We performed electronic searches on 28 October 2017 in the Cochrane Central Register of Controlled Trials, MEDLINE, Embase, LILACS and registered trials (Clinicaltrials.gov October 28, 2017 and World Health Organization International Clinical Trials Registry Platform (ICTRP) 28 October 2017). Abstract books from major congresses addressing thromboembolism were handsearched from 1976 to 28 October 2017, as were reference lists from relevant studies.
We assessed randomized controlled clinical trials (RCTs) comparing prolonged thromboprophylaxis (≥ fourteen days) with any LMWH agent with placebo, or other methods, or both to thromboprophylaxis during the admission period only. The population consisted of persons undergoing abdominal or pelvic surgery for both benign and malignant pathology. The outcome measures included VTE (deep venous thrombosis (DVT) or pulmonary embolism (PE)) as assessed by objective means (venography, ultrasonography, pulmonary ventilation/perfusion scintigraphy, spiral computed tomography (CT) scan or autopsy). We excluded studies exclusively reporting on clinical diagnosis of VTE without objective confirmation.
Review authors identified studies and extracted data. Outcomes were VTE (DVT or PE) assessed by objective means. Safety outcomes were defined as bleeding complications and mortality within three months after surgery. Sensitivity analyses were also performed with unpublished studies excluded, and with study participants limited to those undergoing solely open and not laparoscopic surgery. We used a fixed-effect model for analysis.
We identified seven RCTs (1728 participants) evaluating prolonged thromboprophylaxis with LMWH compared with control or placebo. The searches resulted in 1632 studies, of which we excluded 1528. One hundred and four abstracts, eligible for inclusion, were assessed of which seven studies met the inclusion criteria.
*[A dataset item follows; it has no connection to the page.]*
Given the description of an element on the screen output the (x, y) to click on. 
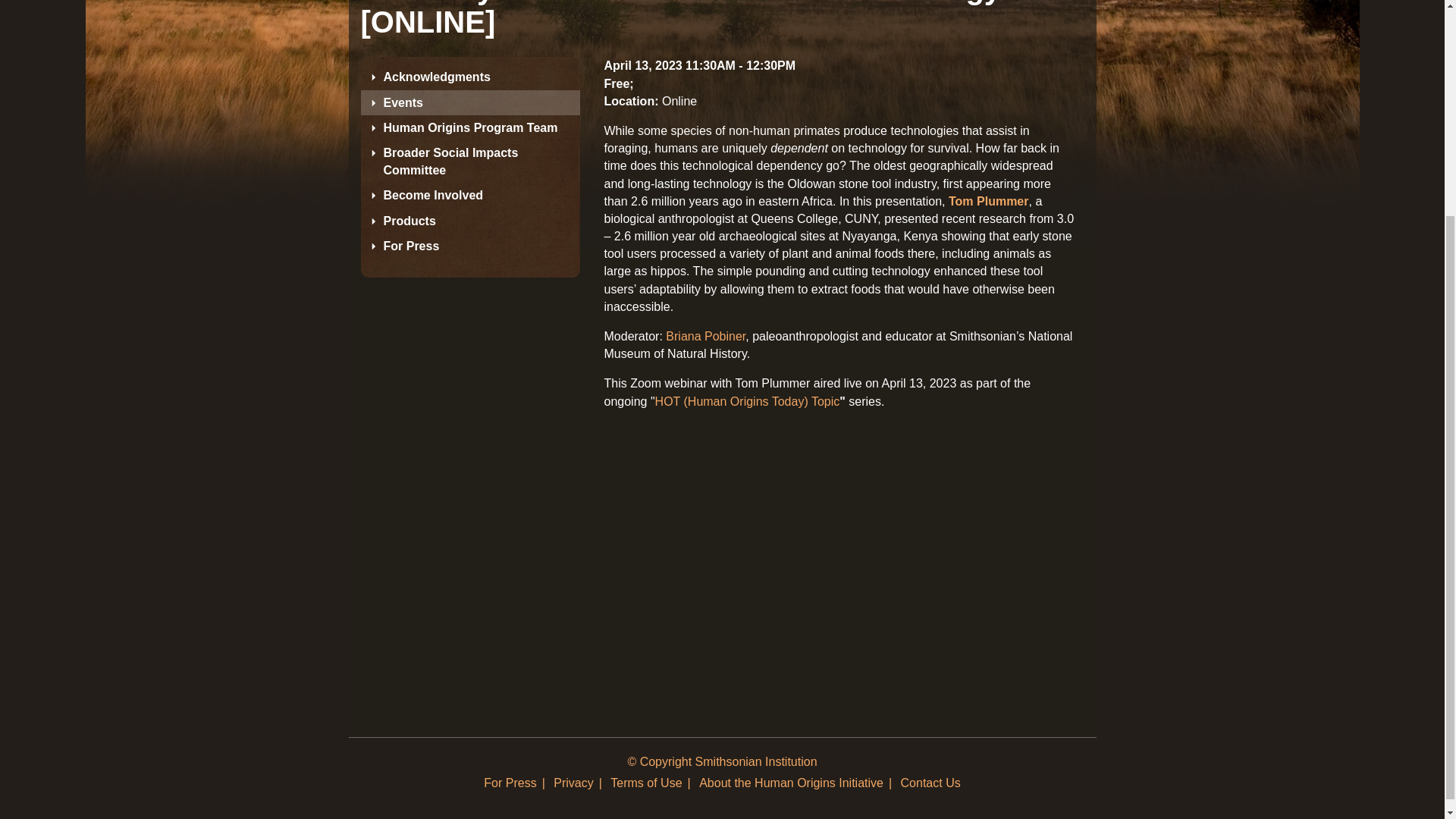
Copyright National Museum of Natural History (721, 761)
The Kaltura Dynamic Video Player (839, 554)
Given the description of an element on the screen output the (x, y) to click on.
For the primary outcome, the incidence of overall VTE after major abdominal or pelvic surgery was 13.2% in the control group compared to 5.3% in the patients receiving out-of-hospital LMWH (Mantel Haentzel (M-H) odds ratio (OR) 0.38, 95% confidence interval (CI) 0.26 to 0.54; I2 = 28%; moderate-quality evidence).
For the secondary outcome of all DVT, seven studies, n = 1728, showed prolonged thromboprophylaxis with LMWH to be associated with a statistically significant reduction in the incidence of all DVT (M-H OR 0.39, 95% CI 0.27 to 0.55; I2 = 28%; moderate-quality evidence).
We found a similar reduction when analysis was limited to incidence in proximal DVT (M-H OR 0.22, 95% CI 0.10 to 0.47; I2 = 0%; moderate-quality evidence).
The incidence of symptomatic VTE was also reduced from 1.0% in the control group to 0.1% in patients receiving prolonged thromboprophylaxis (M-H OR 0.30, 95% CI 0.08 to 1.11; I2 = 0%; moderate-quality evidence).
No difference in the incidence of bleeding between the control and LMWH group was found, 2.8% and 3.4%, respectively (M-H OR 1.10, 95% CI 0.67 to 1.81; I2 = 0%; moderate-quality evidence).
No difference in mortality between the control and LMWH group was found, 3.8% and 3.9%, respectively (M-H OR 1.15, 95% CI 0.72 to 1.84; moderate-quality evidence).
Estimates of heterogeneity ranged between 0% and 28% depending on the analysis, suggesting low or unimportant heterogeneity.